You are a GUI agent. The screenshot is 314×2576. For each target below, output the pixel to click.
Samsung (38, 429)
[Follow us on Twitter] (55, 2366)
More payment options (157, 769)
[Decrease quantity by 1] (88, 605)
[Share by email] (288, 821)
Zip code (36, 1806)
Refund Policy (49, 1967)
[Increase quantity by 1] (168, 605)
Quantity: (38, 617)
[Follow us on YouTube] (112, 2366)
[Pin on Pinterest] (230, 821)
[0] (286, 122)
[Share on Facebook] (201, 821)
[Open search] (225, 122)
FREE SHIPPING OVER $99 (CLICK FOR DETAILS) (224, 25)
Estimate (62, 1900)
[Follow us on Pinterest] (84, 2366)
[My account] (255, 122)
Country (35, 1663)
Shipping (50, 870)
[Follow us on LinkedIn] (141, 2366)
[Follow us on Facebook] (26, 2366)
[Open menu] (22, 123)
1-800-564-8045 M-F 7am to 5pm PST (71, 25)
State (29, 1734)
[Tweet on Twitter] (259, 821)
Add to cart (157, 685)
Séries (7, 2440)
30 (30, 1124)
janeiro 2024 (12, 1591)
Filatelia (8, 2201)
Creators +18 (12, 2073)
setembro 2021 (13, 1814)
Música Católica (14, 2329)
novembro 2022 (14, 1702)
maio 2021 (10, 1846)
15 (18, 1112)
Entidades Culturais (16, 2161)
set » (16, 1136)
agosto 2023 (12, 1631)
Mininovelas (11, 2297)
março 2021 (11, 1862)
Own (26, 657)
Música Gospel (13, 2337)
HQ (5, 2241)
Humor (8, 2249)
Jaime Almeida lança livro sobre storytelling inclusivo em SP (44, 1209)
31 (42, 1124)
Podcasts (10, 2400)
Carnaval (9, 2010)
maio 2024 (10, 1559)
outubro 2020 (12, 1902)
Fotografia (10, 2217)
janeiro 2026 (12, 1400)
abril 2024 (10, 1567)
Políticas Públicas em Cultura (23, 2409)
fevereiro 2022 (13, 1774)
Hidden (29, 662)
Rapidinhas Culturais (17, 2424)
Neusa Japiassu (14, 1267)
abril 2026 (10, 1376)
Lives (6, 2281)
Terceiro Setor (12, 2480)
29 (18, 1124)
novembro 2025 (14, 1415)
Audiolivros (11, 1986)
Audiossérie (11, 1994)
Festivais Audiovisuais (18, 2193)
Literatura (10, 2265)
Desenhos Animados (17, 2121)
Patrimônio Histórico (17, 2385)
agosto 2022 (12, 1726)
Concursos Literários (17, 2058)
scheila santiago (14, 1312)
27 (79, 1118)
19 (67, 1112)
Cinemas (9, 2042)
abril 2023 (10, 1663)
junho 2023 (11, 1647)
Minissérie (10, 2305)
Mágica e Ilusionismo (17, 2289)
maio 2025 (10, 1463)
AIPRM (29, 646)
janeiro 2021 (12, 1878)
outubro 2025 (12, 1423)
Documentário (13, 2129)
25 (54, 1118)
--------------------------------
YOUR GOAL
Go through the entries and repeat each one exactly.

OUTPUT FOR THIS EXERCISE
You are a GUI agent. The screenshot is 314×2576. For each target below, output the pixel to click.
Samsung (38, 429)
[Follow us on Twitter] (55, 2366)
More payment options (157, 769)
[Decrease quantity by 1] (88, 605)
[Share by email] (288, 821)
Zip code (36, 1806)
Refund Policy (49, 1967)
[Increase quantity by 1] (168, 605)
Quantity: (38, 617)
[Follow us on YouTube] (112, 2366)
[Pin on Pinterest] (230, 821)
[0] (286, 122)
[Share on Facebook] (201, 821)
[Open search] (225, 122)
FREE SHIPPING OVER $99 (CLICK FOR DETAILS) (224, 25)
Estimate (62, 1900)
[Follow us on Pinterest] (84, 2366)
[My account] (255, 122)
Country (35, 1663)
Shipping (50, 870)
[Follow us on LinkedIn] (141, 2366)
[Follow us on Facebook] (26, 2366)
[Open menu] (22, 123)
1-800-564-8045 M-F 7am to 5pm PST (71, 25)
State (29, 1734)
[Tweet on Twitter] (259, 821)
Add to cart (157, 685)
Séries (7, 2440)
30 (30, 1124)
janeiro 2024 (12, 1591)
Filatelia (8, 2201)
Creators +18 (12, 2073)
setembro 2021 (13, 1814)
Música Católica (14, 2329)
novembro 2022 (14, 1702)
maio 2021 (10, 1846)
15 (18, 1112)
Entidades Culturais (16, 2161)
set » (16, 1136)
agosto 2023 (12, 1631)
Mininovelas (11, 2297)
março 2021 (11, 1862)
Own (26, 657)
Música Gospel (13, 2337)
HQ (5, 2241)
Humor (8, 2249)
Jaime Almeida lança livro sobre storytelling inclusivo em SP (44, 1209)
31 (42, 1124)
Podcasts (10, 2400)
Carnaval (9, 2010)
maio 2024 (10, 1559)
outubro 2020 (12, 1902)
Fotografia (10, 2217)
janeiro 2026 (12, 1400)
abril 2024 (10, 1567)
Políticas Públicas em Cultura (23, 2409)
fevereiro 2022 (13, 1774)
Hidden (29, 662)
Rapidinhas Culturais (17, 2424)
Neusa Japiassu (14, 1267)
abril 2026 (10, 1376)
Lives (6, 2281)
Terceiro Setor (12, 2480)
29 (18, 1124)
novembro 2025 (14, 1415)
Audiolivros (11, 1986)
Audiossérie (11, 1994)
Festivais Audiovisuais (18, 2193)
Literatura (10, 2265)
Desenhos Animados (17, 2121)
Patrimônio Histórico (17, 2385)
agosto 2022 (12, 1726)
Concursos Literários (17, 2058)
scheila santiago (14, 1312)
27 (79, 1118)
19 (67, 1112)
Cinemas (9, 2042)
abril 2023 (10, 1663)
junho 2023 (11, 1647)
Minissérie (10, 2305)
Mágica e Ilusionismo (17, 2289)
maio 2025 (10, 1463)
AIPRM (29, 646)
janeiro 2021 (12, 1878)
outubro 2025 (12, 1423)
Documentário (13, 2129)
25 (54, 1118)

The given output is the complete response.